Report every line of the records below that contains the word "computer".
*** Opening Data provided ***
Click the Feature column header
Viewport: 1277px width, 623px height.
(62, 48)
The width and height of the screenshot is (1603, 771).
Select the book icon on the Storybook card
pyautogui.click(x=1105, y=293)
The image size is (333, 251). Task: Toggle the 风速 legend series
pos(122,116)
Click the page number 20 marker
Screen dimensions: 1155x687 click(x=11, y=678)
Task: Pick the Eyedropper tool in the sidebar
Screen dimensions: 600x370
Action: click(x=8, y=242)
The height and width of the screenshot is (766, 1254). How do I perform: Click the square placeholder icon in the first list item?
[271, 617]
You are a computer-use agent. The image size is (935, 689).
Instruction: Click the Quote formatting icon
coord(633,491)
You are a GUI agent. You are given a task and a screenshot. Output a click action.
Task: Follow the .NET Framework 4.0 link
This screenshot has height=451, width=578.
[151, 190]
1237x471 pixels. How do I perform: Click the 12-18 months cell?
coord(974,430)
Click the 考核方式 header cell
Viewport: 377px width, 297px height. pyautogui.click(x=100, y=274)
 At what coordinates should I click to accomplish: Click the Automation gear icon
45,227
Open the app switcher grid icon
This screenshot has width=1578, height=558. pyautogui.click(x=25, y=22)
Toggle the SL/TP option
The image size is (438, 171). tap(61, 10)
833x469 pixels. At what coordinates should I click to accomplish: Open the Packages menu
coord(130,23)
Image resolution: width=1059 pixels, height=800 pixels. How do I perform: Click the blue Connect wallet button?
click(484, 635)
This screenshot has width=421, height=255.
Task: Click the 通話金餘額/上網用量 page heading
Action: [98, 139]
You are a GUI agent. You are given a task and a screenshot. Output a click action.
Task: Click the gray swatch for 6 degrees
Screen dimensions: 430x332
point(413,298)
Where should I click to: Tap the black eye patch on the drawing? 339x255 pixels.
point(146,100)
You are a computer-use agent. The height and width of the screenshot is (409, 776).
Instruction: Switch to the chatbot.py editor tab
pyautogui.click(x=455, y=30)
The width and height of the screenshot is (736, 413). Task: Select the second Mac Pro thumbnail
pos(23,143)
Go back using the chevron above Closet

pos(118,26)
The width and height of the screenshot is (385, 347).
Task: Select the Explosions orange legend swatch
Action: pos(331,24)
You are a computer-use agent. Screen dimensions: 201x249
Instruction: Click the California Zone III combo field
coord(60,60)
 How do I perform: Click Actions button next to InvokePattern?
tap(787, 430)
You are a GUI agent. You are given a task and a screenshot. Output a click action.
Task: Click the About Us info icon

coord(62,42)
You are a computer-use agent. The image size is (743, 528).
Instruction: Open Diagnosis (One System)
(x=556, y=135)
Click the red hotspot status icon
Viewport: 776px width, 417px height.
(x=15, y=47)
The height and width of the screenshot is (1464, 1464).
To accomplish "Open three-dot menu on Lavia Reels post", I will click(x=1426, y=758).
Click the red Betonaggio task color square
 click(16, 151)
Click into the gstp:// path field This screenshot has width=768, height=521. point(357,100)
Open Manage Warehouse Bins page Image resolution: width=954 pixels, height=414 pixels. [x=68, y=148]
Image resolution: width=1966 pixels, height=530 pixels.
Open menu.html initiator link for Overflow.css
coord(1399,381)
*** Closing Data provided ***
= Reply to the task =
You are a computer-use agent. The image size is (935, 689).
You are a computer-use agent. The height and width of the screenshot is (409, 776).
You are a computer-use agent. Screen dimensions: 201x249
You are a computer-use agent. The image size is (743, 528).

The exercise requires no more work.